# critique my rising 4 year old mare?



## CrossCountry (May 18, 2013)

All I see is that she doesn't look like a four year old, but with more time to mature I think she will end up beautiful!
_Posted via Mobile Device_


----------



## LittleBayMare (Jun 2, 2014)

Pigeon breasted, cow hocked, and severely under weight. Her head looks abnormally large but I know from experience that that can sometimes change with weight. Overall, once she gets some more groceries she should be a nice solid little using horse.


----------



## Chansu (Oct 18, 2011)

LittleBayMare said:


> Pigeon breasted, cow hocked, and severely under weight. Her head looks abnormally large but I know from experience that that can sometimes change with weight. Overall, once she gets some more groceries she should be a nice solid little using horse.

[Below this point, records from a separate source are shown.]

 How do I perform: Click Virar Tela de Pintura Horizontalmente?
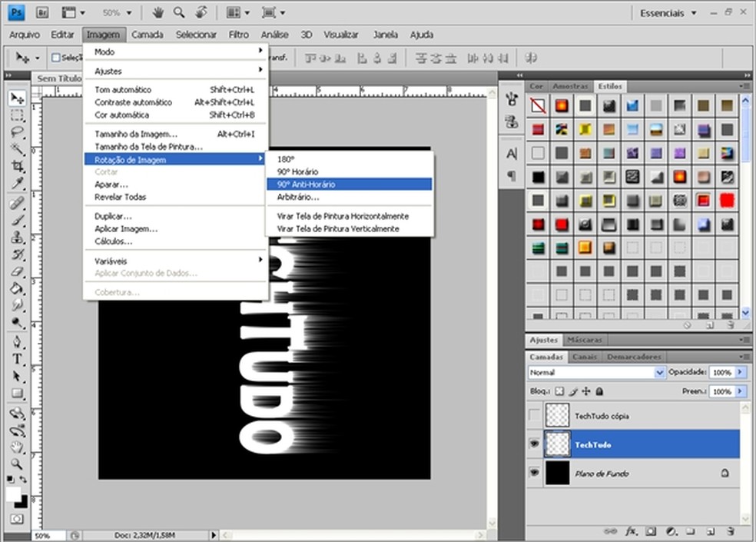[343, 216]
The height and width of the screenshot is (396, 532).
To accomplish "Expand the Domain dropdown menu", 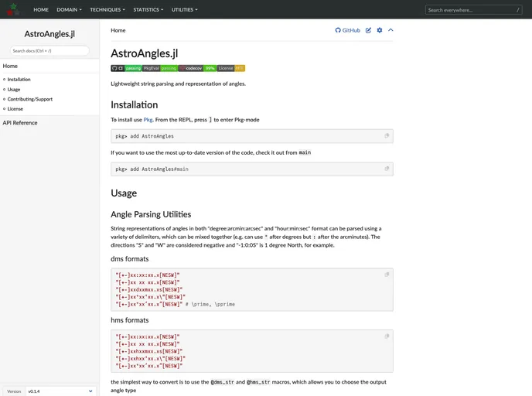I will (x=70, y=10).
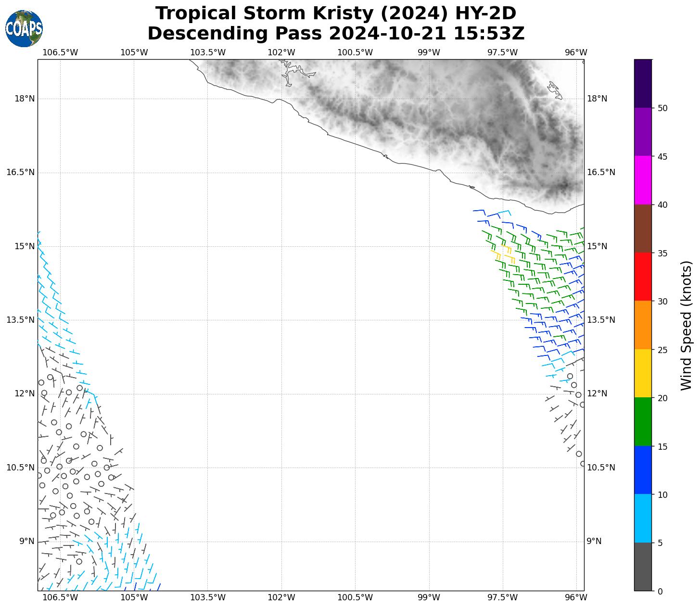Click the brown 35-40 knots colorbar segment

pos(643,228)
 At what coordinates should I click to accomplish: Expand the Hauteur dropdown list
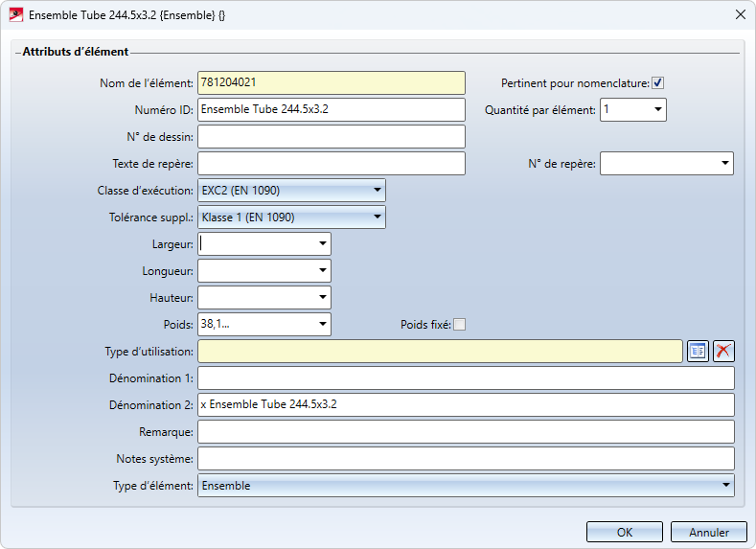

i'm not sure i'd say shes "severely" under weight. although i know she is under weight and in pretty bad condition right now due to her being very unwell recently. this is her from today. also a photo of her before she got sick and apparently after she had wallowed in mud :lol: she does have a bit of a large head, she was nicknamed "moose" because of her big head and even bigger nose haha


----------



## churumbeque (Dec 20, 2009)

She looks very under developed and looks to be malnourished. I know you said she was sick and lost weight but her coat tells of longer neglect. Can someone help you with a good feed, worming, vitamin and overall nutrition?


----------



## Chansu (Oct 18, 2011)

churumbeque said:


> She looks very under developed and looks to be malnourished. I know you said she was sick and lost weight but her coat tells of longer neglect. Can someone help you with a good feed, worming, vitamin and overall nutrition?

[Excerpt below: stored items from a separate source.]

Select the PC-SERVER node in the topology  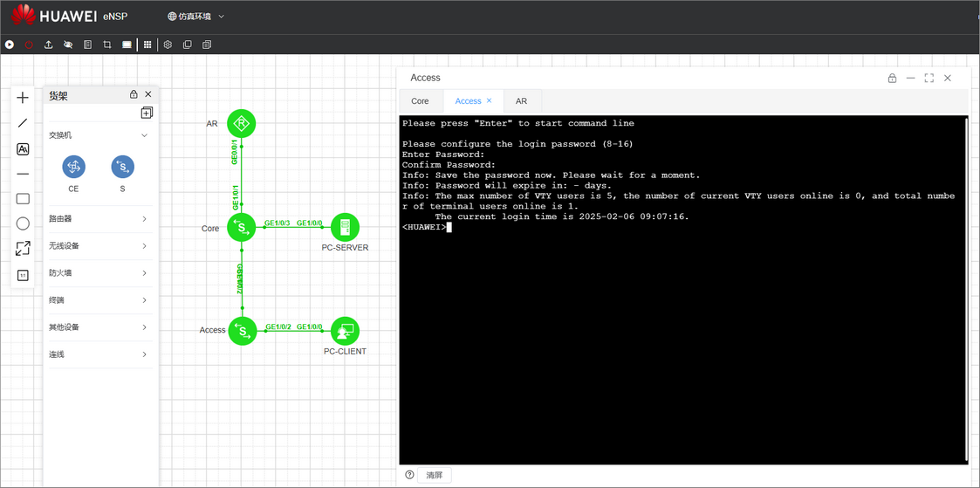[x=345, y=228]
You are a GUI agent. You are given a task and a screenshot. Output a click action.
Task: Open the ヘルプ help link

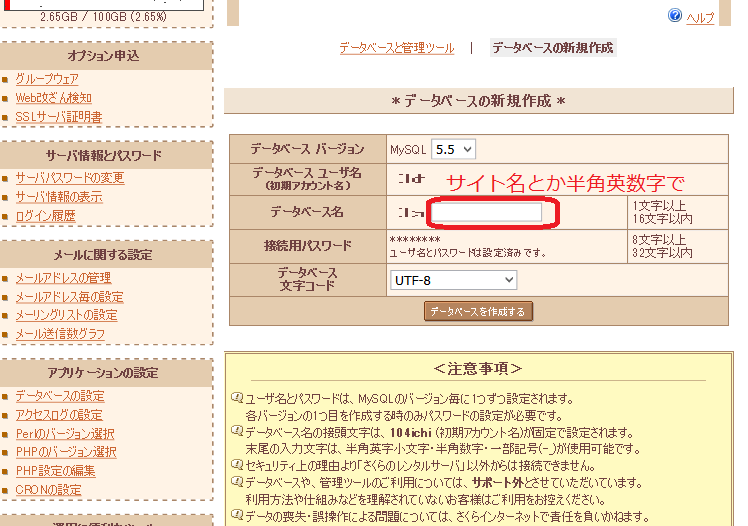[x=700, y=17]
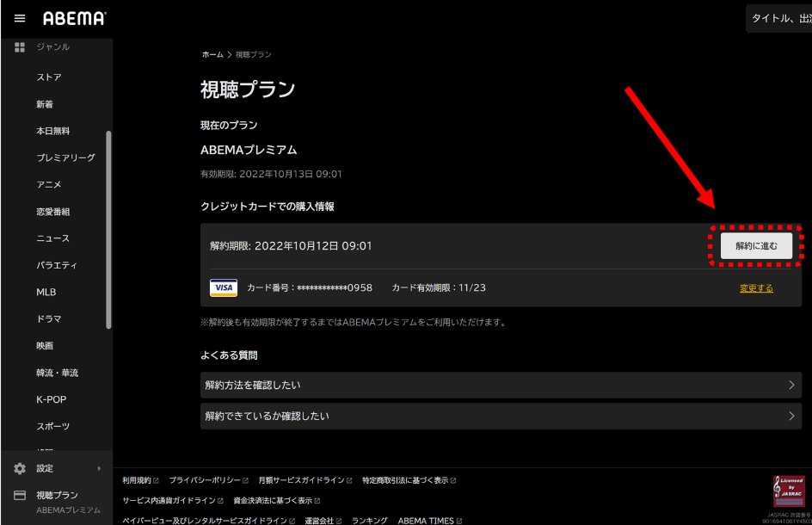This screenshot has height=525, width=812.
Task: Go to ホーム breadcrumb link
Action: [x=212, y=54]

she was completely unhandled before i got her so yes you could say neglected. she is regularly wormed & is on a strict feeding regime under vets advice now.


----------



## Chansu (Oct 18, 2011)

i appreciate peoples concern for my mare but you can all rest assured she is getting the right treatment to get her back up to full health. she only had one home before me, they bred her, weaned her and just turned her out on common grounds with a huge herd and left her there until she was 3 then sold her, which is where i came in. she had never been wormed, seen the farrier, dentist, had hard feed or even been brushed before she came to me. i'm doing everything i can to get her better.


----------



## trailhorserider (Oct 13, 2009)

I sure don't see cow hocks. And even if I did, the hind legs turning out a tad is normal and even desirable. But to me her back legs look exceptionally straight. Pigeon breasted? I dunno, but it is common for horses to fill out until they are 7-8 years old (or so I am told). So she will probably get wider.

She does toe out a little in front, but it's not a biggie. She may be a little butt high, but that could also be a sign she is growing and will get taller.

I don't see any glaring conformation issues with her. So just get some weight back on her and you will have a lovely horse.


----------



## Chansu (Oct 18, 2011)

trailhorserider said:


> I sure don't see cow hocks. And even if I did, the hind legs turning out a tad is normal and even desirable. But to me her back legs look exceptionally straight. Pigeon breasted? I dunno, but it is common for horses to fill out until they are 7-8 years old (or so I am told). So she will probably get wider.
> 
> She does toe out a little in front, but it's not a biggie. She may be a little butt high, but that could also be a sign she is growing and will get taller.
> 
> I don't see any glaring conformation issues with her. So just get some weight back on her and you will have a lovely horse.


thank you!  i hate seeing her in this condition but she is slowly but surely improving and over the time shes been unwell shes become a lot more trusting in me. i used to have real trouble just doing simple things with her just like catching her used to take 4 hours but now she comes to call in the field and follows me everywhere.  shes definitely my soul horse, despite the fact that i'm constantly broke paying for vet bills and expensive feeds and supplements :lol: i have string tested her (both ways) and both times it says she'll make 15hh, i'm not sure how accurate the string tests are? i'm skeptical that she'll grow another 2 inches haha. i dont mind if she doesnt get any taller though.


----------



## churumbeque (Dec 20, 2009)

Chansu said:


> i appreciate peoples concern for my mare but you can all rest assured she is getting the right treatment to get her back up to full health. she only had one home before me, they bred her, weaned her and just turned her out on common grounds with a huge herd and left her there until she was 3 then sold her, which is where i came in. she had never been wormed, seen the farrier, dentist, had hard feed or even been brushed before she came to me. i'm doing everything i can to get her better.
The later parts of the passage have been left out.